**What you need to do**
Your answer must consist solely of the lines from the one containing "The width and" through the last line of the records below, reproduced exactly, with all pictures omitted.

**Records for this task**
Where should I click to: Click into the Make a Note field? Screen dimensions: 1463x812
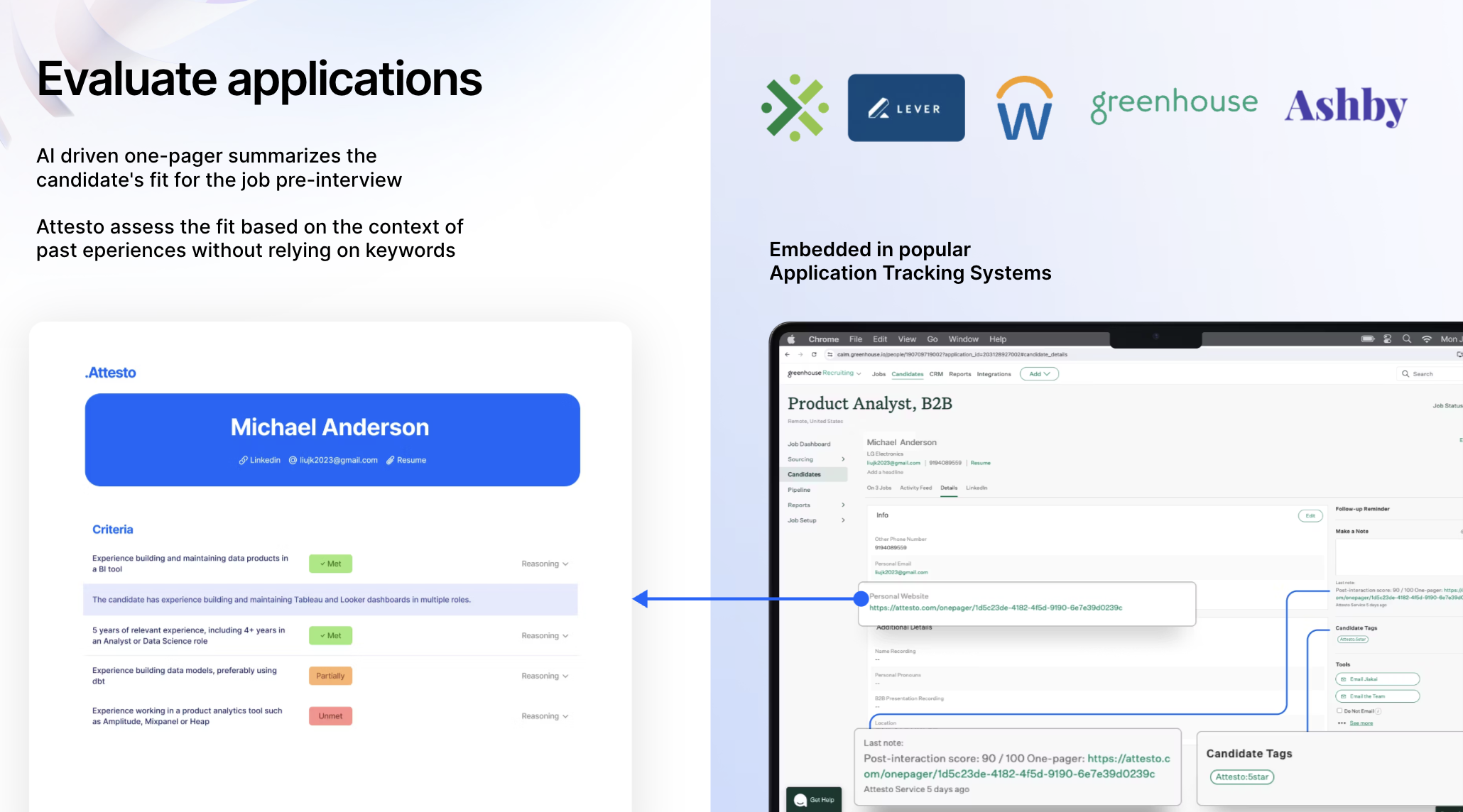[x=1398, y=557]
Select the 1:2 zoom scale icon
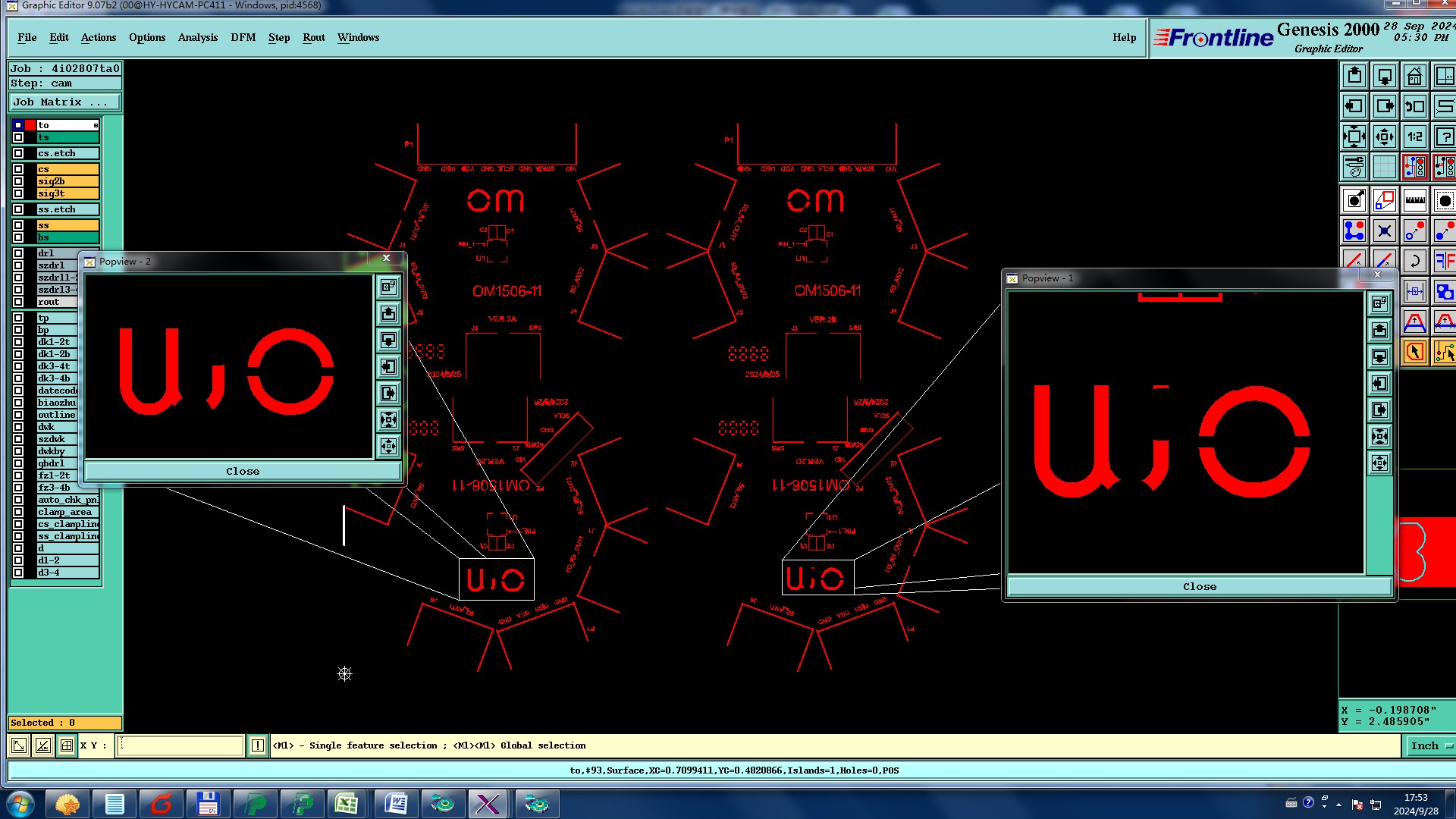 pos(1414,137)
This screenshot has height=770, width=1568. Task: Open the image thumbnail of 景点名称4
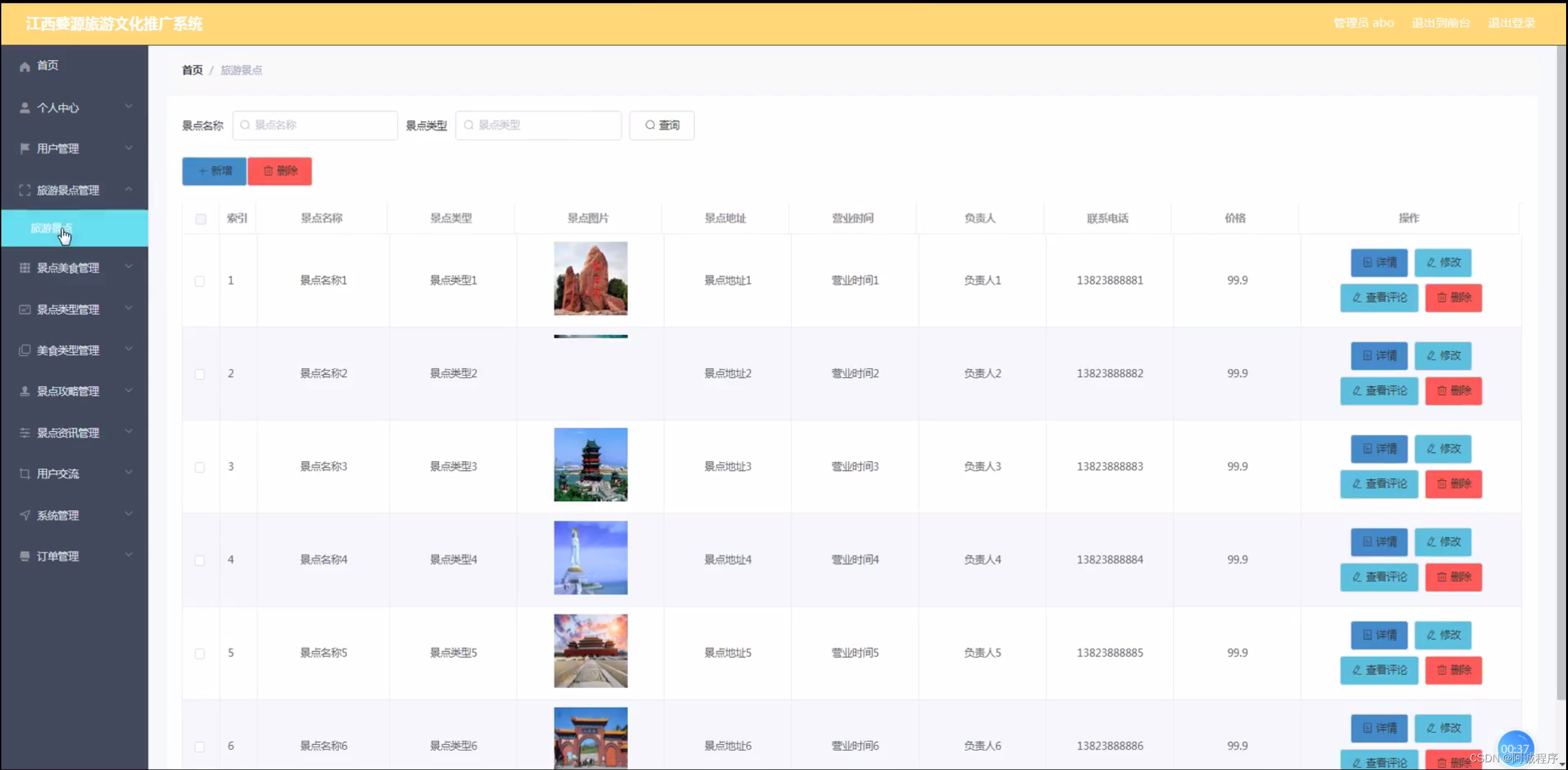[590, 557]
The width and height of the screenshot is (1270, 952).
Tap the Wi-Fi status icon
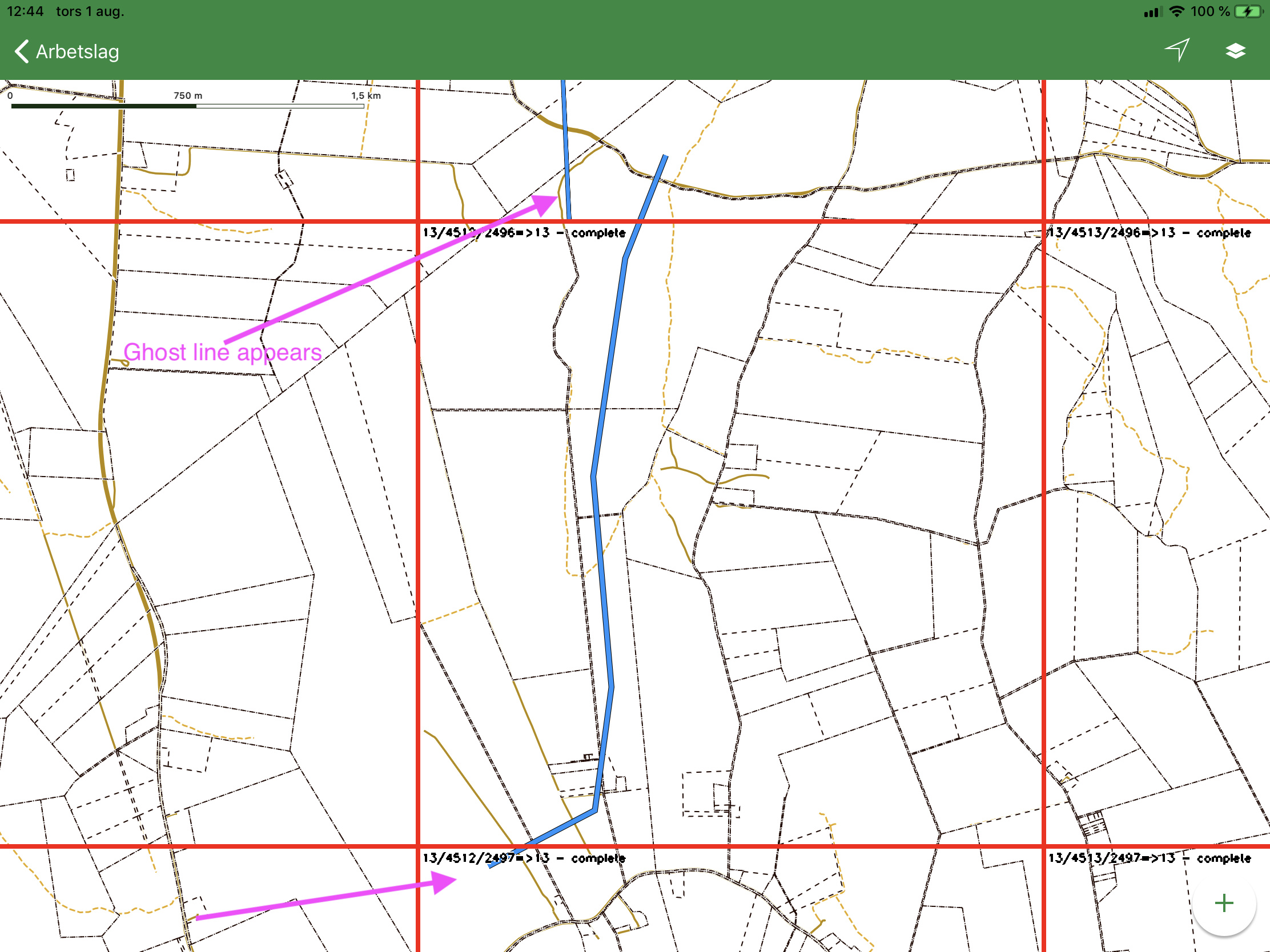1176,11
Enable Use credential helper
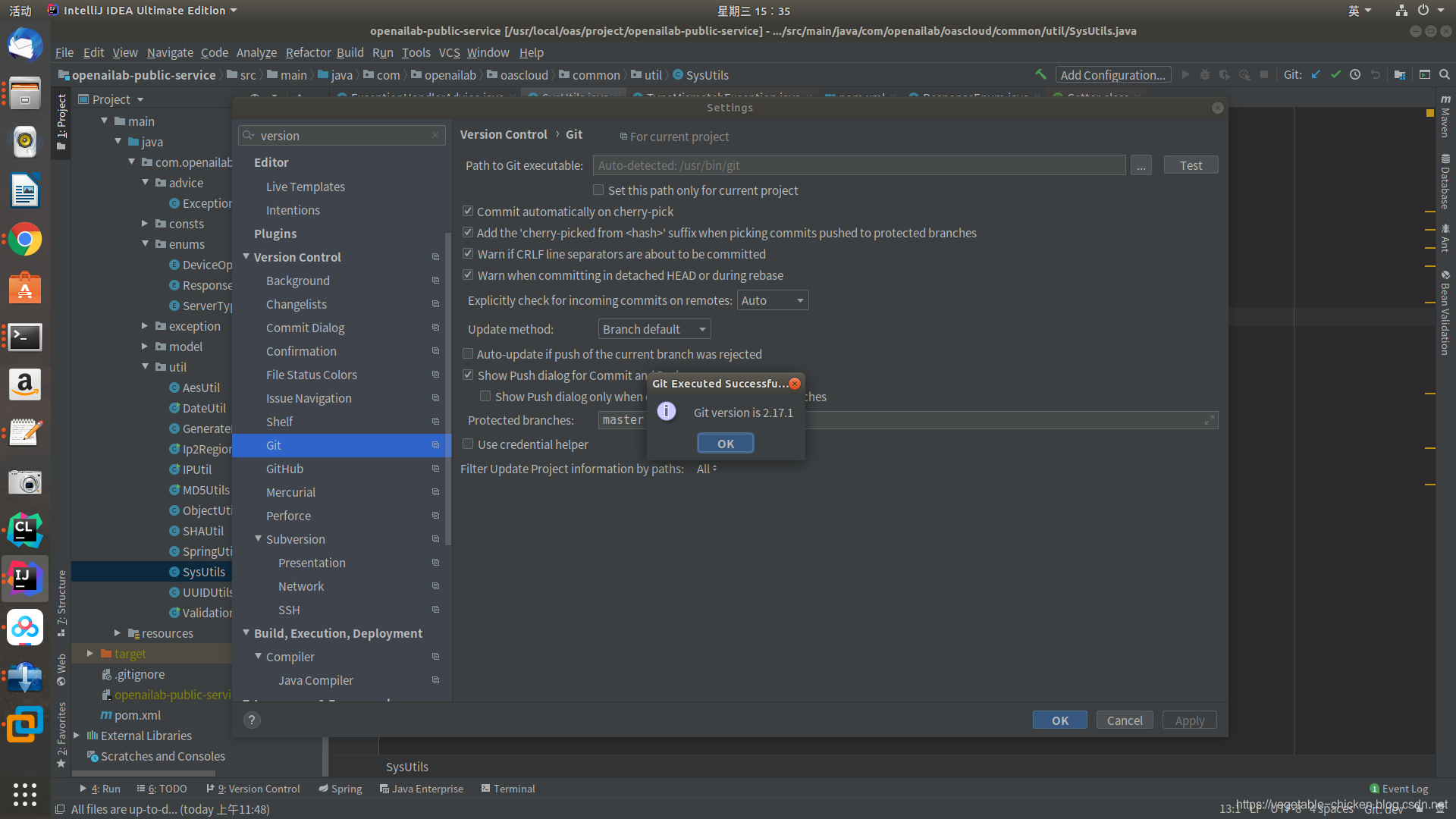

**Exercise response**
The width and height of the screenshot is (1270, 952).
Tap the Wi-Fi status icon
1176,11
Enable Use credential helper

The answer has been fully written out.